+++ Extracted information +++

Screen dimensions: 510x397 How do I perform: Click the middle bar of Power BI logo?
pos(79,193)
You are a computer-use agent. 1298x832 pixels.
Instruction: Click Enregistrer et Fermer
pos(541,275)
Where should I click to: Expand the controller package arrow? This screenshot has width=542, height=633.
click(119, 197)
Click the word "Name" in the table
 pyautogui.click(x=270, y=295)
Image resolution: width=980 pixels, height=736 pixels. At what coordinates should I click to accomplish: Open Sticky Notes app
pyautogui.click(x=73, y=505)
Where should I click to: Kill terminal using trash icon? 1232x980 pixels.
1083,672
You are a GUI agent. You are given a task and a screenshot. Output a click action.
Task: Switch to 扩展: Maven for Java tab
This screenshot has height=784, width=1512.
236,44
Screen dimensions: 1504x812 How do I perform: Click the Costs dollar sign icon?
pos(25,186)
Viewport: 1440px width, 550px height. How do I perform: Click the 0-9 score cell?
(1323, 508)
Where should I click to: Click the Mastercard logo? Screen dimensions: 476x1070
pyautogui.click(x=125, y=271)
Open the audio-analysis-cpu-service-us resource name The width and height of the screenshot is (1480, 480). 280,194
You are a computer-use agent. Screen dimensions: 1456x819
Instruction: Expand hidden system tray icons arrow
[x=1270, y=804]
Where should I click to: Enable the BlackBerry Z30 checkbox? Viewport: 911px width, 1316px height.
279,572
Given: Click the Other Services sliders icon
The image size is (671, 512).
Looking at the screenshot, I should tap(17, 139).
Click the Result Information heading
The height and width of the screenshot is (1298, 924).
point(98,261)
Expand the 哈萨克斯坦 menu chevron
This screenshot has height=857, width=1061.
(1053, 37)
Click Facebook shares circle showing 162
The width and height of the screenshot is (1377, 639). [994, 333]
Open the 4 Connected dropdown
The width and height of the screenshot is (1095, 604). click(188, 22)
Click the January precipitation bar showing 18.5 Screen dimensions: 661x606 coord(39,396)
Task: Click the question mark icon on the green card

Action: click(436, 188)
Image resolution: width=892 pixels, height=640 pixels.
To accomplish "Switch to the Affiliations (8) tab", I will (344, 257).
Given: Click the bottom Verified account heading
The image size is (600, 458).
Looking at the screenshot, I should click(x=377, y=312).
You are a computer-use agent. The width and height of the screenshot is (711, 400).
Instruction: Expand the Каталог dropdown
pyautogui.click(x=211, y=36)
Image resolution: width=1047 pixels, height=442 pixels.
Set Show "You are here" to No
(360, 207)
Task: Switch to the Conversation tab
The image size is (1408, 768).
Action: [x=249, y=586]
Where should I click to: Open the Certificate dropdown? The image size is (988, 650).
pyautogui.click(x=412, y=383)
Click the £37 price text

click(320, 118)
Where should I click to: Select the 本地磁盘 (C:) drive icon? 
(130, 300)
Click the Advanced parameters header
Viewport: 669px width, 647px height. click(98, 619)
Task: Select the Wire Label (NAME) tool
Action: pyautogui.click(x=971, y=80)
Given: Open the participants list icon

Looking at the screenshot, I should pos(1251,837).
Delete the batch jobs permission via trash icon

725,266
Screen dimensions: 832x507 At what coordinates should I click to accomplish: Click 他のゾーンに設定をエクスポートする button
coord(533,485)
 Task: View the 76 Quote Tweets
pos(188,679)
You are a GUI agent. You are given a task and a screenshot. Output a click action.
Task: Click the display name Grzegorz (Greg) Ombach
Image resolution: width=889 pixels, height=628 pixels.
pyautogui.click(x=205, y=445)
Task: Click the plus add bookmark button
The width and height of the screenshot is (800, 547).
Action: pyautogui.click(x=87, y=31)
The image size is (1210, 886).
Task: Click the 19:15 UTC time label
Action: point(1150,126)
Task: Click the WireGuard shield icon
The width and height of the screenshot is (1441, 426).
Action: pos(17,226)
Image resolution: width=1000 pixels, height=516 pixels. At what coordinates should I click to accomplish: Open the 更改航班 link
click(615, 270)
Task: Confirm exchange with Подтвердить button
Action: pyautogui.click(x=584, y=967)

+++

Your answer should consist of the lines above that hold the word "heading".

Click the Result Information heading
Given: Click the bottom Verified account heading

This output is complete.